§ TAREAS PENDIENTES
• 1. Responda las siguientes preguntas sobre la reflexión acerca de la samaritana:
(a) ¿Qué le pide la mujer a Jesús en la cita con que comienza la reflexión?
(b) ¿Qué camino señala la reflexión para llegar a la toma de conciencia de la sed existencial?
(c) Además del encuentro con la samaritana, ¿qué encuentros de Jesús se mencionan?
• 2. Redacte una continuación de la reflexión sobre la samaritana a partir de su última oración.

§ PÁGINA
—————

"Díjole la
mujer: Señor, dame de esa agua para que no sienta más sed" (Jn 4, 15).
La petición de la samaritana a Jesús manifiesta, en su significado más
profundo, la necesidad insaciable y el deseo inagotable del hombre.
Efectivamente, cada uno de los hombres digno de este nombre se da cuenta
inevitablemente de una incapacidad congénita para responder al deseo de verdad,
de bien y de belleza que brota de lo profundo de su ser. El hombre, a medida
que avanza en la vida, se descubre, exactamente igual que la samaritana,
incapaz de satisfacer la sed de plenitud que lleva dentro de sí. El hombre
tiene necesidad de Otro; vive, lo sepa o no, en espera de Otro, que redima su
innata incapacidad de saciar las esperas y esperanzas.
¿Cómo podrá encontrarse con Él? Para este encuentro
resolutivo es condición indispensable que el hombre tome conciencia de la sed
existencial que lo aflige y de su impotencia radical para apagar su ardor. El
camino para llegar a esta toma de conciencia es, para el hombre de hoy como para
el de todos los tiempos, la reflexión sobre la propia existencia.
El Evangelio de Juan en algunos episodios relevantes
demuestra muy bien cómo Jesús mismo, al manifestarse como Enviado del Padre,
hizo hincapié en esta capacidad que el hombre posee para captar su misterio
reflexionando sobre la propia existencia. Baste pensar en el citado encuentro
con la samaritana, o también en los encuentros con Nicodemo, la adúltera o el
ciego de nacimiento.
¿Cómo definir esta experiencia humana profunda que indica
al hombre el camino de la auténtica comprensión de sí mismo? Es el cotejo
continuo entre el yo y su destino. La verdadera experiencia humana tiene lugar
solamente en la apertura genuina a la realidad que permite a la persona,
entendida como ser singular y consciente, pleno de potencialidades y
necesidades, capaz de aspiraciones y deseos, conocerse en la verdad de su ser.

—————

§ EXTRACTO DE DATOS
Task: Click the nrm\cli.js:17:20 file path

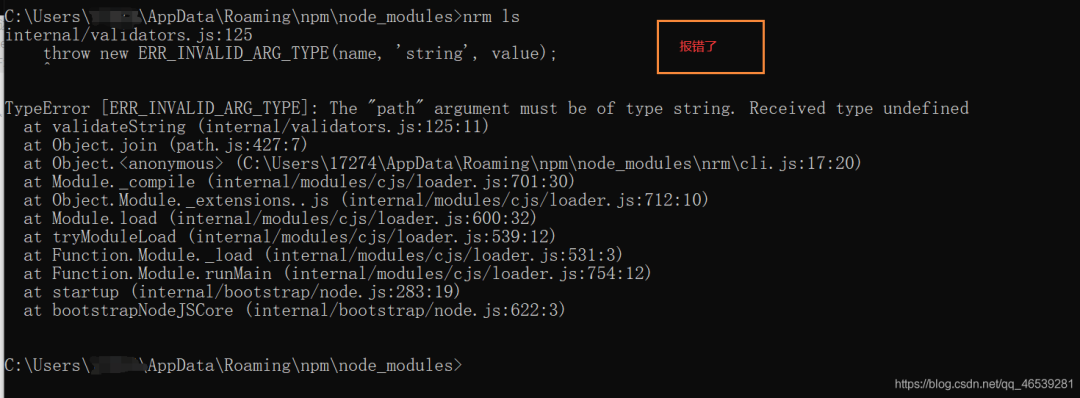Action: [548, 164]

—————

§ RESPUESTAS DEL EJERCICIO
• 1.
(a) Le pide: "Señor, dame de esa agua para que no sienta más sed".
(b) La reflexión sobre la propia existencia.
(c) Los encuentros con Nicodemo, con la adúltera y con el ciego de nacimiento.

• 2.
¡Qué difícil resulta para el hombre en el mundo de hoy arribar
a la playa segura de la experiencia genuina de sí, en la que puede entrever el
verdadero sentido de su destino! Está continuamente asechado por el riesgo de
ceder a los errores de perspectiva que, haciéndole olvidar su naturaleza de
"ser" hecho a imagen de Dios, le dejan luego en la más desoladora de
las desesperaciones o, lo que es peor aún, en el cinismo más inexpugnable.
A la luz de estas reflexiones, qué liberadora aparece la
frase que pronunció la samaritana: "Señor..., dame de esa agua para que no
sienta más sed"... Realmente vale para todo hombre, más aún, mirándolo
bien, es una profunda descripción de su misma naturaleza.
En efecto, el hombre que afronta seriamente sus problemas
y observa con ojos limpios su experiencia según los criterios que hemos
expuesto, se descubre más o menos conscientemente como un ser a la vez lleno de
necesidades, para las que no sabe encontrar respuesta, y traspasado por un
deseo, por una sed de realización de sí mismo, que no es capaz él solo de
satisfacer.
El hombre se descubre así colocado por su misma
naturaleza en actitud de espera de Otro que complete su deficiencia. En todo
momento impregna su existencia una inquietud, como sugiere Agustín al comienzo
de sus Confesiones: "Nos has hecho,
Señor, para Ti, y nuestro corazón está inquieto hasta que descanse en Ti"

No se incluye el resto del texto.